Organisatorisch wird die Notwendigkeit einer systematischen Kooperation zwischen Schulen und Bibliotheken betont. Mehrere Bundesländer (Brandenburg, Sachsen-Anhalt, Thüringen) haben Kooperationsvereinbarungen zwischen dem Deutschen Bibliotheksverband und dem Kultusministerium abgeschlossen, um die Kooperation zu institutionalisieren und von zufälligen Initiativen zu lösen. Weitergehende Projekte in Niedersachsen und Nordrhein-Westfalen zielen auf eine systematische Organisation der Kooperation ab. Die Einbindung von Schülern in die Arbeit der Schulbibliothek, nach vorheriger Schulung und Übernahme klar abgegrenzter Aufgaben, wird als förderlich für die Identifikation und die Übernahme von Verantwortung gesehen. Die Notwendigkeit einer Abstimmung mit den Lehrern über die im nächsten Schuljahr behandelten Themen, um Materialien rechtzeitig zur Verfügung zu stellen, sowie die Teilnahme des Bibliothekspersonals an Planungssitzungen der Schule werden als wichtige Aspekte einer funktionierenden Kooperation hervorgehoben. Die Betrachtung des Lernarrangements, inspiriert durch das EFIL-Projekt, wird als relevant angesehen, wobei die emotional-motivationale Funktion, Lernkontakte zu anderen Personen und konkrete Lernangebote (Unterricht oder Medien) wichtige Aspekte darstellen.

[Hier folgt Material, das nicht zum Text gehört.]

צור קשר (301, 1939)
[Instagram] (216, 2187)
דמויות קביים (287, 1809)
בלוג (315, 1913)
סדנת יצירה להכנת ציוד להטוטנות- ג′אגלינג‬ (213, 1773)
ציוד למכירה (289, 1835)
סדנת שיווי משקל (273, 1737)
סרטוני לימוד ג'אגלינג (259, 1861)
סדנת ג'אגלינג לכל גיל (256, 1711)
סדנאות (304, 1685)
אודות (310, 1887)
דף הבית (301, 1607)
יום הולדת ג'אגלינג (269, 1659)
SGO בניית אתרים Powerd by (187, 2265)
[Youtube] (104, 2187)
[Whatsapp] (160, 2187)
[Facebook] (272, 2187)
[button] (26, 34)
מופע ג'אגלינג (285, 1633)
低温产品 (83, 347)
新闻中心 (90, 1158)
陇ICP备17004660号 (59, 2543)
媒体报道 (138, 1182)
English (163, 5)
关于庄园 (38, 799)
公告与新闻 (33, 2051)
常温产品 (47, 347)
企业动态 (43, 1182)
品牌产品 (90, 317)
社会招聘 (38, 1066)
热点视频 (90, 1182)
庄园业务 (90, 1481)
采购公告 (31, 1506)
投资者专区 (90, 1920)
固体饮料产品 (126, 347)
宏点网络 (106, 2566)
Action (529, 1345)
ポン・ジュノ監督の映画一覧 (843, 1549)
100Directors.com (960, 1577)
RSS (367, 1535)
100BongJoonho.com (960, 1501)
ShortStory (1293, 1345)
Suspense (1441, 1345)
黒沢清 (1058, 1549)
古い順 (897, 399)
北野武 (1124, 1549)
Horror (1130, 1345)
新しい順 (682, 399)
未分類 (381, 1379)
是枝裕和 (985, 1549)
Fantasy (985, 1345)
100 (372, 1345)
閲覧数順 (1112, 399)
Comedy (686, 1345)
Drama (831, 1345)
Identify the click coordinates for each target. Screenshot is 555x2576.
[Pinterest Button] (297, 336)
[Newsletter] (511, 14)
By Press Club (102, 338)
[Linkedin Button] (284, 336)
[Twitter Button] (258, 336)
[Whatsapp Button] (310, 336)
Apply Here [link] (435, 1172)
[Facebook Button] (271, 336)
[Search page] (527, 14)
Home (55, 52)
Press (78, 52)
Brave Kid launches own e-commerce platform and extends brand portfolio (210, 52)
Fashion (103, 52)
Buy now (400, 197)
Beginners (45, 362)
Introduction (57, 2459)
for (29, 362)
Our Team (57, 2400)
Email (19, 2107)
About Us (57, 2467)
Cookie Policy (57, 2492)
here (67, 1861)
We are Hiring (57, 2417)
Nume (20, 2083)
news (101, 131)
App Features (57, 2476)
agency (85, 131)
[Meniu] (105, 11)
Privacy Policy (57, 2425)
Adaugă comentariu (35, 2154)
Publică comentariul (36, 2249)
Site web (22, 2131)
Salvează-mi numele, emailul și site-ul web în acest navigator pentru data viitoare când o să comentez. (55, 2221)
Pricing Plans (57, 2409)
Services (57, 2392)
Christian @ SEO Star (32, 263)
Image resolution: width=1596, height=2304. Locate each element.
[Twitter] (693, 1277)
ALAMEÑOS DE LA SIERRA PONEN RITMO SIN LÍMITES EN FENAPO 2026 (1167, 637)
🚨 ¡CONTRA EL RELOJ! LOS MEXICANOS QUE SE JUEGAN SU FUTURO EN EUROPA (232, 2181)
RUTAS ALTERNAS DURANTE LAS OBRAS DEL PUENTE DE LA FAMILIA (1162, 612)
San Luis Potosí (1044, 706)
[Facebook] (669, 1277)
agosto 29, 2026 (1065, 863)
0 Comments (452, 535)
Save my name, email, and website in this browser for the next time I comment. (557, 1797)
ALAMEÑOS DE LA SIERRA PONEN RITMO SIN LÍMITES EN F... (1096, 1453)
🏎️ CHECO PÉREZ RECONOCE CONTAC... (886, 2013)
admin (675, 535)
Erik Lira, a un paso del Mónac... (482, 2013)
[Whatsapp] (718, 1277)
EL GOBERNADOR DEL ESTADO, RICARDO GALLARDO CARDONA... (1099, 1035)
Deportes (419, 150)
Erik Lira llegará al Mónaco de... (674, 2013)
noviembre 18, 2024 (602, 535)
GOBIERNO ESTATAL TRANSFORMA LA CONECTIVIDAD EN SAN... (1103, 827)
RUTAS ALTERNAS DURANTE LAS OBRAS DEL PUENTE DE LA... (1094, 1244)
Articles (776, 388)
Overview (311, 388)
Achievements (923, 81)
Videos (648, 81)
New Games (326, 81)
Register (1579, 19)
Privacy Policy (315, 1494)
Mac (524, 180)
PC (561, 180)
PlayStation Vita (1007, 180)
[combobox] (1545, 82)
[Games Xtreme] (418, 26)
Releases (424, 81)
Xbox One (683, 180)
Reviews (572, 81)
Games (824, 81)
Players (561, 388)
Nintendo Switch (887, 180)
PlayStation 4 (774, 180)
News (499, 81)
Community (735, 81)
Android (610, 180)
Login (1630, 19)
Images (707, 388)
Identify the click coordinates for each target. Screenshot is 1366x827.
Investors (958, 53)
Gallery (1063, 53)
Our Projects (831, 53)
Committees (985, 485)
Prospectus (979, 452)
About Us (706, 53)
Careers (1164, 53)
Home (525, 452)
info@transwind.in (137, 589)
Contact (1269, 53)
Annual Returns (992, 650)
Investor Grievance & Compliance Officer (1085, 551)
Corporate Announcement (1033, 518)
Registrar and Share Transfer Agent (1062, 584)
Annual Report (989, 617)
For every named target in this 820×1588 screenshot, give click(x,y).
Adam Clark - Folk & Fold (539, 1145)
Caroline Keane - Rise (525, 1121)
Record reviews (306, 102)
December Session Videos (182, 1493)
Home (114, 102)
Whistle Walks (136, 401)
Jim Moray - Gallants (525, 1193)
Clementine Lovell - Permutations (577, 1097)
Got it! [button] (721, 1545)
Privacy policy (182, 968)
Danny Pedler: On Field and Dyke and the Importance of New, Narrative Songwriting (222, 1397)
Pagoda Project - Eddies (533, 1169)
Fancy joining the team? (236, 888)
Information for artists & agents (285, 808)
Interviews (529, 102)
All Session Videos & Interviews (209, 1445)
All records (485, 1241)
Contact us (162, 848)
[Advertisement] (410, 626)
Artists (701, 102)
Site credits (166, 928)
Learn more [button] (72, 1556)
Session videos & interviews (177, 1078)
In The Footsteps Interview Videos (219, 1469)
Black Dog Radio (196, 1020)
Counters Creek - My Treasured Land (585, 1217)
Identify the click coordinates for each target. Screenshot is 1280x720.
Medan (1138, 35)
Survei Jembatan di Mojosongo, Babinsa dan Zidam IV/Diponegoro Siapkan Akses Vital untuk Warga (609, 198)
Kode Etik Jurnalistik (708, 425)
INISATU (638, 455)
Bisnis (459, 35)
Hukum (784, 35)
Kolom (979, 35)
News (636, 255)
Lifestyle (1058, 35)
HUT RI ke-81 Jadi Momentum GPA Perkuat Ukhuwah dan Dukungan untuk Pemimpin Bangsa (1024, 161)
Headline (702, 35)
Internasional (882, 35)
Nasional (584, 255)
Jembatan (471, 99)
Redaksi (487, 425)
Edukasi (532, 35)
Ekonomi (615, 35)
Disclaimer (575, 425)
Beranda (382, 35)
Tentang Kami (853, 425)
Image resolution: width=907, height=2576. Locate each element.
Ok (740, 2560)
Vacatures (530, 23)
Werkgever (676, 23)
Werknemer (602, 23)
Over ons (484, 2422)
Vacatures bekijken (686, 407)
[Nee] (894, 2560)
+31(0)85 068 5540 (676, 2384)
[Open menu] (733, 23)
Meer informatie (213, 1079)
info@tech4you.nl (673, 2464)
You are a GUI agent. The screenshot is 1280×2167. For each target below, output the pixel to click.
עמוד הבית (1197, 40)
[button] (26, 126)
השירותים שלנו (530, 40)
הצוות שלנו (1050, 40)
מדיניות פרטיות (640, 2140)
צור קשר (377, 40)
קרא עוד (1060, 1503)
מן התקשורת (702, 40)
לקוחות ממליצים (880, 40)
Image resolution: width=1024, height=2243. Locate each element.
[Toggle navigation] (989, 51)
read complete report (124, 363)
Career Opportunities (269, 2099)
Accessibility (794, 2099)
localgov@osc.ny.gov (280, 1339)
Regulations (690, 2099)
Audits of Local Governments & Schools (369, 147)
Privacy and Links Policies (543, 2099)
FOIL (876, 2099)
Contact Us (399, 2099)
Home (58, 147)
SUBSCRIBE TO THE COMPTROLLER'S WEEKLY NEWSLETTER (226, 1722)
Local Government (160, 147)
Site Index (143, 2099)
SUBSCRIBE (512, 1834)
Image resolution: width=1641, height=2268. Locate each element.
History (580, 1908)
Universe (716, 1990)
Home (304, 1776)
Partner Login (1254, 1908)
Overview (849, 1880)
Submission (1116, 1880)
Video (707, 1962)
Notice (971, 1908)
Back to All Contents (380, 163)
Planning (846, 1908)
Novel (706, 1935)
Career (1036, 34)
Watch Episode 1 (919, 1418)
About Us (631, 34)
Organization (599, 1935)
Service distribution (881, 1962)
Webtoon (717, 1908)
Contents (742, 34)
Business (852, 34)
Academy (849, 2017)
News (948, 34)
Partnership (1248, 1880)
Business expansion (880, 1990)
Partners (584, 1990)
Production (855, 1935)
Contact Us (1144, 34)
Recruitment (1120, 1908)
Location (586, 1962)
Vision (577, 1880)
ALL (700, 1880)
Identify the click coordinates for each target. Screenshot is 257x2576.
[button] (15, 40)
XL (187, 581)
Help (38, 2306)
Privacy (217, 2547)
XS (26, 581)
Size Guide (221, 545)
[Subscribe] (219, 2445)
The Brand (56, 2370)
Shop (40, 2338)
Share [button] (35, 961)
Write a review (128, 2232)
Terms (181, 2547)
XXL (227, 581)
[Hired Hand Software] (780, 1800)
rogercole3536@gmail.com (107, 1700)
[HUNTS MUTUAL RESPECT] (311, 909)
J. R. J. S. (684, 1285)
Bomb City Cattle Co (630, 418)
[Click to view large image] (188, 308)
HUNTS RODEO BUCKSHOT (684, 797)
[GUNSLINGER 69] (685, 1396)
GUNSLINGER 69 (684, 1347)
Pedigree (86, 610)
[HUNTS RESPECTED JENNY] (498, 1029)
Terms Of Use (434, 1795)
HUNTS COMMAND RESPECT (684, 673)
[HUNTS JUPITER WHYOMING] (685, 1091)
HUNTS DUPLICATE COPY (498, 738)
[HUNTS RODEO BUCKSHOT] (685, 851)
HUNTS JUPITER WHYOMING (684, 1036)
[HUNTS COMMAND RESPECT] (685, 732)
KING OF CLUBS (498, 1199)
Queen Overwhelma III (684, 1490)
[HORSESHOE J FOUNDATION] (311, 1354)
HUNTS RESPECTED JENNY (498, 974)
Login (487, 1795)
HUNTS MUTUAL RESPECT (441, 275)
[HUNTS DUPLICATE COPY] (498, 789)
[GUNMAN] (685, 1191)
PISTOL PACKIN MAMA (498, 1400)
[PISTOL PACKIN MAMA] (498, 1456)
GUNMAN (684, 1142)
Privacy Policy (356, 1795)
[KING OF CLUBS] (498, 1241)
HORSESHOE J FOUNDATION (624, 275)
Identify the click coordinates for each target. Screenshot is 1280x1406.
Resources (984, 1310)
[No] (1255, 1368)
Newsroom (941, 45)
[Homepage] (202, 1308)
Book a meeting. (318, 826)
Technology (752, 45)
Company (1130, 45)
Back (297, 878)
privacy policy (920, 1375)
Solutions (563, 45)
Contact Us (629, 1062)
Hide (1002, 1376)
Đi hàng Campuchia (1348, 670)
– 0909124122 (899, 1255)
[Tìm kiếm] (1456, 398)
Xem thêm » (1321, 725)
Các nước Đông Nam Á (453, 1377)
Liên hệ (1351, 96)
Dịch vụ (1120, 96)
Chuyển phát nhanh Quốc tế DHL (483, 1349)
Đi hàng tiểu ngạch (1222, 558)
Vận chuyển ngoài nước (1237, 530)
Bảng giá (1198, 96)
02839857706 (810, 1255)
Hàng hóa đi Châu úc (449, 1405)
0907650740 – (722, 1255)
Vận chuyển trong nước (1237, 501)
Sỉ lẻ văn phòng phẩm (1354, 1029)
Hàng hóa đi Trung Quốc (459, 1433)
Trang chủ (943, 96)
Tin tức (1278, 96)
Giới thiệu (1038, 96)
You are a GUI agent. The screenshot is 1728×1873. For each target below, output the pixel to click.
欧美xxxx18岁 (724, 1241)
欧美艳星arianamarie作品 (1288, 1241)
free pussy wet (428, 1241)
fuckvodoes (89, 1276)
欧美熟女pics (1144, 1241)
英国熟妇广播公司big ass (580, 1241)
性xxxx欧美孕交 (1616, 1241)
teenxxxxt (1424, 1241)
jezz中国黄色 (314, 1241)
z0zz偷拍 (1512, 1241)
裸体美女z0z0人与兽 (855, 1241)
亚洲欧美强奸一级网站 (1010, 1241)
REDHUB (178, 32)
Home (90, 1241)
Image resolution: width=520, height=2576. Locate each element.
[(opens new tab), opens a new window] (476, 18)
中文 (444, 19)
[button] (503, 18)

3. Lernarrangements und die Rolle der Bibliothek

Im Kontext von Lernarrangements wird die Bibliothek als Ort gesehen, der verschiedene Funktionen erfüllt: emotionale Motivation durch die Verbindung von Lerninhalten mit den Interessen der Schüler, die Möglichkeit zum Austausch mit anderen Lernenden und die Bereitstellung konkreter Lernangebote. Das Konzept des Lernarrangements im Bezug auf Bibliotheken greift Erkenntnisse aus dem EFIL-Projekt (Entwicklung und Förderung innovativer Lernarrangements) auf. Die Bibliothek bietet einen Raum für vielfältige Mediennutzung, schafft durch ihre Gestaltung eine einladende Atmosphäre und berücksichtigt sowohl curriculare als auch freizeitorientierte Themen. Die Einbeziehung der Standards für die Vermittlung von Informationskompetenz an der Hochschule dient als Inspiration für die organisatorischen und räumlichen Voraussetzungen in der Zusammenarbeit zwischen Schule und Bibliothek. Auch bei nur teilweiser Erfüllung dieser Voraussetzungen können beachtliche Erfolge erzielt werden. Die Notwendigkeit einer ähnlichen Grundstruktur für schulinterne Bibliotheken wird hervorgehoben, um eine erfolgreiche und nachhaltige Kooperation sicherzustellen.